Assignment:
Begin with the line containing "Click the Share button" and reproduce it and all later lines exactly, through the last line of the records. Add nothing else.

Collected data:
____
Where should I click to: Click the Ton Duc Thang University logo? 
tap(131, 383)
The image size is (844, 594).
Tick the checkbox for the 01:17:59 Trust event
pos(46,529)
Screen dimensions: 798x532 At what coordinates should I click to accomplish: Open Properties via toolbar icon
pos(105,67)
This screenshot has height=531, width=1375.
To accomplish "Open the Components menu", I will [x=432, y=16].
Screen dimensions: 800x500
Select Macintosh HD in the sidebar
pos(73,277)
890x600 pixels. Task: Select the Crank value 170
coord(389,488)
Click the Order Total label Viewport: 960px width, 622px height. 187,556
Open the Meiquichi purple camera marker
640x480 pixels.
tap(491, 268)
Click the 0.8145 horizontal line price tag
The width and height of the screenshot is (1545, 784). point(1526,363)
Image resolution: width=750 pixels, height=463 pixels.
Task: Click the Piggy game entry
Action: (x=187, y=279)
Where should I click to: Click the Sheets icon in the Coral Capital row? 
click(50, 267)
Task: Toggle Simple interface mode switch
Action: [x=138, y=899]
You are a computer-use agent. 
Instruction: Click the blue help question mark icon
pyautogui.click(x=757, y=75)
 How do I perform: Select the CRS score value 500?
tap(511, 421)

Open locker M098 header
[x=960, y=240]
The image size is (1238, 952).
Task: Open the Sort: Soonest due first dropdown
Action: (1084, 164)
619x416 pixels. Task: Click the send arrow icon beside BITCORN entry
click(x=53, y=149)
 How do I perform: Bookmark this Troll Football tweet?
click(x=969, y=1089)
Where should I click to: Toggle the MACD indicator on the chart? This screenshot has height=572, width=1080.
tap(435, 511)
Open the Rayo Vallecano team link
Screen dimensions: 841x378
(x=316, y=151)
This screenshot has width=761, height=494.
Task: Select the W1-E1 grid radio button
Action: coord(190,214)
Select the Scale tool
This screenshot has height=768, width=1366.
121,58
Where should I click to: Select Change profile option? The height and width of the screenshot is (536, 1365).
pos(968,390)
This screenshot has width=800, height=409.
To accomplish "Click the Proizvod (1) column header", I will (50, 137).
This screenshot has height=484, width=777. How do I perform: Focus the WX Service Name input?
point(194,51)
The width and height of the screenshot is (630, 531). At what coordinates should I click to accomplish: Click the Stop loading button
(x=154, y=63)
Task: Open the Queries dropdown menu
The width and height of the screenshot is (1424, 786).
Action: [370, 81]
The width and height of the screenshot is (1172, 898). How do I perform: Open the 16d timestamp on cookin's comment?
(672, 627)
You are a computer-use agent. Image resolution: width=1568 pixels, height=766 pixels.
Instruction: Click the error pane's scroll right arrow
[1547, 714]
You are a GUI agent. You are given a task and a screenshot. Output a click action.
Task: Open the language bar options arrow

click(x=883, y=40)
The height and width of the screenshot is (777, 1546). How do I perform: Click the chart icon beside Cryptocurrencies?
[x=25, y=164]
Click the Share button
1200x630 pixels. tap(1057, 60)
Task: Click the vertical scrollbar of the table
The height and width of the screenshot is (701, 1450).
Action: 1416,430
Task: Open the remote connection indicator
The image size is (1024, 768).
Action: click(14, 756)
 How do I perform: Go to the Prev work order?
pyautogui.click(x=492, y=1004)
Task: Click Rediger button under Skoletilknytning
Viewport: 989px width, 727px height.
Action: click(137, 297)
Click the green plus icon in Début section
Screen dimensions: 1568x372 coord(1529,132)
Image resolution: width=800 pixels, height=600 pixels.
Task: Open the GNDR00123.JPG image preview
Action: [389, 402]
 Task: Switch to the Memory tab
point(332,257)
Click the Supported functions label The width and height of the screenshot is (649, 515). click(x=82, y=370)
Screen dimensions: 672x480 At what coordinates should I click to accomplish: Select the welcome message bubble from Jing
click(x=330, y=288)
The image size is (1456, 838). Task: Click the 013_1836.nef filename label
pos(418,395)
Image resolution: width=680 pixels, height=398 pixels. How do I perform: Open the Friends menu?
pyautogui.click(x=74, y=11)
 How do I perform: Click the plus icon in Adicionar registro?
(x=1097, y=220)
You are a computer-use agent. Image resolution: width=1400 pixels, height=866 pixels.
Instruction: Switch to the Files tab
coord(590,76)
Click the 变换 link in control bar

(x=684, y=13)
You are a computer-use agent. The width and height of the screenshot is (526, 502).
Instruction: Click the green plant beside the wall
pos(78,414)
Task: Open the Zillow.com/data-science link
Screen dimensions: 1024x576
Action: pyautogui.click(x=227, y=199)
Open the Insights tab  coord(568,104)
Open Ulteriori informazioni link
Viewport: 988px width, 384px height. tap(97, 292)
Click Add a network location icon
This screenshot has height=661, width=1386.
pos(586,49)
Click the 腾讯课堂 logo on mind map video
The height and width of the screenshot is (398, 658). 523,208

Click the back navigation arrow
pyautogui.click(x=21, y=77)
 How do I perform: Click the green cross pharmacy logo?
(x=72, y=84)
____
Answer box:
Click the Share button
1200x630 pixels. tap(1057, 60)
Task: Click the vertical scrollbar of the table
The height and width of the screenshot is (701, 1450).
Action: 1416,430
Task: Open the remote connection indicator
The image size is (1024, 768).
Action: click(14, 756)
 How do I perform: Go to the Prev work order?
pyautogui.click(x=492, y=1004)
Task: Click Rediger button under Skoletilknytning
Viewport: 989px width, 727px height.
Action: click(137, 297)
Click the green plus icon in Début section
Screen dimensions: 1568x372 coord(1529,132)
Image resolution: width=800 pixels, height=600 pixels.
Task: Open the GNDR00123.JPG image preview
Action: [389, 402]
 Task: Switch to the Memory tab
point(332,257)
Click the Supported functions label The width and height of the screenshot is (649, 515). click(x=82, y=370)
Screen dimensions: 672x480 At what coordinates should I click to accomplish: Select the welcome message bubble from Jing
click(x=330, y=288)
The image size is (1456, 838). Task: Click the 013_1836.nef filename label
pos(418,395)
Image resolution: width=680 pixels, height=398 pixels. How do I perform: Open the Friends menu?
pyautogui.click(x=74, y=11)
 How do I perform: Click the plus icon in Adicionar registro?
(x=1097, y=220)
You are a computer-use agent. Image resolution: width=1400 pixels, height=866 pixels.
Instruction: Switch to the Files tab
coord(590,76)
Click the 变换 link in control bar

(x=684, y=13)
You are a computer-use agent. The width and height of the screenshot is (526, 502).
Instruction: Click the green plant beside the wall
pos(78,414)
Task: Open the Zillow.com/data-science link
Screen dimensions: 1024x576
Action: pyautogui.click(x=227, y=199)
Open the Insights tab  coord(568,104)
Open Ulteriori informazioni link
Viewport: 988px width, 384px height. tap(97, 292)
Click Add a network location icon
This screenshot has height=661, width=1386.
pos(586,49)
Click the 腾讯课堂 logo on mind map video
The height and width of the screenshot is (398, 658). 523,208

Click the back navigation arrow
pyautogui.click(x=21, y=77)
 How do I perform: Click the green cross pharmacy logo?
(x=72, y=84)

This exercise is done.